__Extract provided__
★ ★ ★
EXHIBIT 10.2 FEE AGREEMENT WITH XXXXXXX X. XXXX
WEED & CO. L.P.
0000 XXXXXXXXX XXXXX, XXXXX 0000, XXXXXXX XXXXX, XXXXXXXXXX 00000-0000
TELEPHONE (000) 000-0000 FACSIMILE (000) 000-0000
July 30, 2001
Xx. Xxx Xxxxxx
President and CEO
Force 10 Trading, Inc.
Telephone 000.000.0000
Cellular 000.000.0000
RE: Special Projects
Dear Xx. Xxxxxx:
The purpose of this letter is to set forth the terms and conditions that will
govern our professional relationship.
This agreement for professional services is between Force 10 Trading, Inc., a
Delaware corporation, and all its subsidiaries, ("Client") and Weed & Co. L.P.
("Weed") whose address is 0000 XxxXxxxxx Xxxxx, Xxxxx 0000, Xxxxxxx Xxxxx,
Xxxxxxxxxx 00000.
Weed agrees to provide professional services to Client with respect to certain
capital formation, business strategy and legal affairs referred to Weed by
Client from time to time. This agreement is made to document the conditions and
guidelines that will govern the relationship between the parties. The initial
special project involves the following matter:
ADVISE AND ASSIST THE CLIENT REGARDING A MERGER WITH A PUBLICLY TRADING SHELL
COMPANY, THE PREPARATION AND FILING OF A REGISTRATION STATEMENT ON THE PROPER
FORM, AND EFFORTS TO INSURE A LISTING OF THE COMBINED BUSINESS ON THE OTC
BULLETIN BOARD.
To protect both of the parties and to comply with professional obligations, we
have already discussed with each other and resolved any potential conflicts of
interest with present or former clients. The services that Weed will provide
shall be in accordance with the following terms and conditions.
PROFESSIONAL FEES
Fees will be based upon the reasonable value of Weed's services as determined in
accordance with the American Bar Association Model Code of Professional
Responsibility and the California & Texas Rules of Professional Conduct. Fees
will be based on the rates charged by Weed.
Weed's rate is $300 per hour. It is anticipated that Client and Weed will agree
on a fixed fee for special projects from time to time. The fixed fee
arrangements for special projects will be agreed to in writing.
Client further understands that during the course of Weed's engagement, it may
be necessary or advisable to delegate various portions of this matter to others.
★ ★ ★
[Records]

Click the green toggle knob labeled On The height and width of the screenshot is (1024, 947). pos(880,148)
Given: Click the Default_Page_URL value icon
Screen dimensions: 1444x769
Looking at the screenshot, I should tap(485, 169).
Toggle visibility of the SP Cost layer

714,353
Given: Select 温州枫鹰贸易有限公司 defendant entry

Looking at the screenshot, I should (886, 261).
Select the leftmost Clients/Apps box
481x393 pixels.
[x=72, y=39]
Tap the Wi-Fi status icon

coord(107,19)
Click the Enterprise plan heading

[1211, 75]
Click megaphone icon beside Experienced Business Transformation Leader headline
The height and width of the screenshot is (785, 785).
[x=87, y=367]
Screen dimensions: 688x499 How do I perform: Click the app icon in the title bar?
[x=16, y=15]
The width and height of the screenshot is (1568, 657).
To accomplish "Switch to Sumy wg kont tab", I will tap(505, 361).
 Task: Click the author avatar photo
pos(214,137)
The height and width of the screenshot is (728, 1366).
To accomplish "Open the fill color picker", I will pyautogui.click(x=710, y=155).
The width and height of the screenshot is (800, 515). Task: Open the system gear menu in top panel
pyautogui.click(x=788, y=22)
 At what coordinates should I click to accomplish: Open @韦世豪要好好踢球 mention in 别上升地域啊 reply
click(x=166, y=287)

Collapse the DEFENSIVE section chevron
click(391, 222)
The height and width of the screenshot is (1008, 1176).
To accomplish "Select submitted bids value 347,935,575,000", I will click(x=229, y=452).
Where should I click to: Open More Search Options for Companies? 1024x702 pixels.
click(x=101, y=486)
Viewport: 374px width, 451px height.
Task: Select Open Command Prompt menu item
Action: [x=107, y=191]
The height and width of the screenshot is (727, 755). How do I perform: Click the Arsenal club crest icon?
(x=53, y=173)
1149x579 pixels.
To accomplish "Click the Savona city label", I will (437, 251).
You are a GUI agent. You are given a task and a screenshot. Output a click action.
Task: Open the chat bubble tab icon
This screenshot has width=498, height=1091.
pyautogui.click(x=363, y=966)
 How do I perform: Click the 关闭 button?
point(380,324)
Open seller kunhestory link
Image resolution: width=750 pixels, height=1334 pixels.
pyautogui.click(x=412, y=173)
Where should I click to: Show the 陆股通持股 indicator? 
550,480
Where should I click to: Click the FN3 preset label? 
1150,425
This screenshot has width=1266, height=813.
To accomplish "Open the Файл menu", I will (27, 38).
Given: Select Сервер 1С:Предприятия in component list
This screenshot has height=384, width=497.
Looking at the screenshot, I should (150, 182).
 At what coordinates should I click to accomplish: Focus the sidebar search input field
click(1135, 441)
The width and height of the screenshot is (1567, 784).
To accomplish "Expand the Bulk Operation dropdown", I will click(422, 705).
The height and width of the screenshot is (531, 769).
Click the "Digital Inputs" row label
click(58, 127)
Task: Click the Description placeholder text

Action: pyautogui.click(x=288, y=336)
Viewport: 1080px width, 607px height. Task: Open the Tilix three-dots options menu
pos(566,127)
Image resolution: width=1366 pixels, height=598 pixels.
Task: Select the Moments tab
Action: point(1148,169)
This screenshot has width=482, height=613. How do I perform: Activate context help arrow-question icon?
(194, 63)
★ ★ ★
__Written task 1__
What hourly rate does the fee agreement give for Weed's services?
__Written task 2__
Please carry the fee agreement forward, starting right after its last sentence.

__Expected output 1__
Weed's rate is $300 per hour.

__Expected output 2__
COSTS AND EXPENSES
Client understands that in the course of representation, it may be necessary for
Weed to incur certain costs or expenses. Client will reimburse Weed for certain
costs or expenses actually incurred and reasonably necessary for completing the
assigned matter, as long as the charges for costs and expenses are competitive
with other sources of the same products or services and approved by Client in
advance. More particularly, Client will reimburse Weed in accordance with the
following guidelines:
1. COMPUTER-RELATED EXPENSES - Client will reimburse Weed for computerized
research and research services. However, any charges over $500 per month will
require approval. Client also encourages Weed to utilize computer services that
will enable Weed to more efficiently manage the projects.
2. TRAVEL - Client will reimburse Weed for expenses in connection with out of
town travel. However, Client will only reimburse for economy class travel and,
where necessary, for the reasonable cost of a rental car. All related travel
expenses, i.e., lodging and meals, must be reasonable under the circumstances.
3. FILING FEES & COURT COSTS - Client will reimburse Weed for expenses incurred
in connection with filing fees and court costs, if any, but will not be
responsible for sanctions or penalties imposed due to the conduct of Weed.
BILLING
All bills will include a summary statement of the kinds of services rendered
during the relevant period. Client expects that Weed will maintain back-up
documentation for all expenses. Client expects to be billed monthly or at the
conclusion of each project and expects to pay Weed's invoices as described
below.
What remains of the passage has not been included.